« De l’intelligence au crétinisme »

7 avril 2014

Quand l'air du temps est colonisé par des condamnations et des imprécations croisées ; quand des criailleries pseudo morales se substituent à la réflexion, alors une société entière s'engloutit, en effet, dans le nihilisme.

Quand l’air du temps est colonisé par des condamnations et des imprécations croisées ; quand des criailleries pseudo morales se substituent à la réflexion, alors une société entière s’engloutit, en effet, dans le nihilisme.

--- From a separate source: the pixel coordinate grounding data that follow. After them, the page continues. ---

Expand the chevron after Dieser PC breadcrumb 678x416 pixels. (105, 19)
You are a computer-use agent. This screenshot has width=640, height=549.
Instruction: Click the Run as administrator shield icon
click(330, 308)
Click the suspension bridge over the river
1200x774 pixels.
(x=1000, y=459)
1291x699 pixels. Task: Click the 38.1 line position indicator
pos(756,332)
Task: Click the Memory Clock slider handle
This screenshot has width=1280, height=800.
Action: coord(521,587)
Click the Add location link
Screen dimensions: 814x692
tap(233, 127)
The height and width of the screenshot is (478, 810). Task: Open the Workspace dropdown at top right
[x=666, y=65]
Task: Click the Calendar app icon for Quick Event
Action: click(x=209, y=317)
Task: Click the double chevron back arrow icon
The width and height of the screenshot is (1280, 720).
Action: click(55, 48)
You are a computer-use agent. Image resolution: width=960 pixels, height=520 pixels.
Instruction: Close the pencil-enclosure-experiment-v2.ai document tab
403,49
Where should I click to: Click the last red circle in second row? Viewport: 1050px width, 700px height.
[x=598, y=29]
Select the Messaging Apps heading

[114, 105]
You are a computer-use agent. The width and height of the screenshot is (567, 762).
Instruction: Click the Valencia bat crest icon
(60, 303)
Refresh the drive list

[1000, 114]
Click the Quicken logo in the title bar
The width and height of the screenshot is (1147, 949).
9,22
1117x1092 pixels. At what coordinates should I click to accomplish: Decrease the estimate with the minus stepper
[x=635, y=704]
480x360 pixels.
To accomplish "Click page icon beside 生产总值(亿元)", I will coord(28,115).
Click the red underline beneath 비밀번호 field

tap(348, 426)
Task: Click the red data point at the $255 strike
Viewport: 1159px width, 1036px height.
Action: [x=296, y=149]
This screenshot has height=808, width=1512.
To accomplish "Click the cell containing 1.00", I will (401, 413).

Jean-Claude Guillebaud [1] emprunte à un excellent dossier de la revue Esprit intitulé Notre nihilisme quelques éléments pour répondre à la question médiatique. Cette question, on peut la formuler ainsi : comment se fait-il que tant d’intelligences individuelles finissent par produire – souvent – un crétinisme collectif  ? C’est dans une formule de Nietzsche que l’on trouve peut-être une réponse. Pour Nietzsche, le nihilisme triomphe quand l’humanité ne retient plus que les valeurs qui jugent. Quand l’air du temps est colonisé par des condamnations et des imprécations croisées ; quand des criailleries pseudo morales se substituent à la réflexion, alors une société entière s’engloutit, en effet, dans le nihilisme. Nous y arrivons.

Qu’on réfléchisse à la situation contemporaine du médiatique qui fait naufrage. Ce paysage est envahi par le jugement ex abrupto et la condamnation lapidaire. Ajoutez les mille et une chroniques de la presse écrite, les blogs, les commentaires, les «j’aime» et les «j’aime pas», les tweets sans appel, etc. Vous constaterez que notre espace commun n’est plus qu’une cacophonie d’injures et de sentences. Chacun y semble poussé par une addiction nouvelle : donner son avis sur tout et sur rien.

On s’approche alors, en effet, de la situation que redoutait Nietzsche dans un fragment de la «Volonté de puissance» : le repli pathologique sur les valeurs qui jugent. Ce nihilisme-là s’abrite derrière l’incantation pleureuse à propos des «valeurs perdues». Claude Lefort, cité dans le dossier de la revue «Esprit», avait compris cela : le mot «valeur» envahit le débat public, remarquait-il, quand il n’est plus possible de se référer à un garant reconnu par tous (la raison, la nature, Dieu, l’Histoire, etc.). Ainsi est-ce de façon rageuse, que prévaut l’obsession de juger.

La rumeur globale, dès lors,est voisine du nihilisme car ces milliers de jugements quotidiens portent la marque de l’ignorance profonde ou de l’infantilisme content de lui-même. Ils expriment une opinion immédiate et péremptoire sur l’histoire de l’Ukraine, la situation financière de l’Allemagne, les thèses philosophiques, le subconscient de François Hollande ou quantité d’autres sujets à propos desquels il conviendrait d’être réservé.

L’internet et Wikipédia, en donnant accès à des renseignements à peu près illimités, permettent à chacun de jouer au savant ou à la savante – en pratiquant résolument le copier-coller. On fera donc passer pour de la culture un «savoir» mécanique. L’agressivité, la violence de ton, la suffisance des points de vue : tout cela n’a d’autre but que de dissimuler l’indigence du contenu. Au-delà des intelligences individuelles, on aboutit en définitive à un incroyable crétinisme collectif.

[1] Jean-Claude Guillebaud, Esprit, 27.03.2014.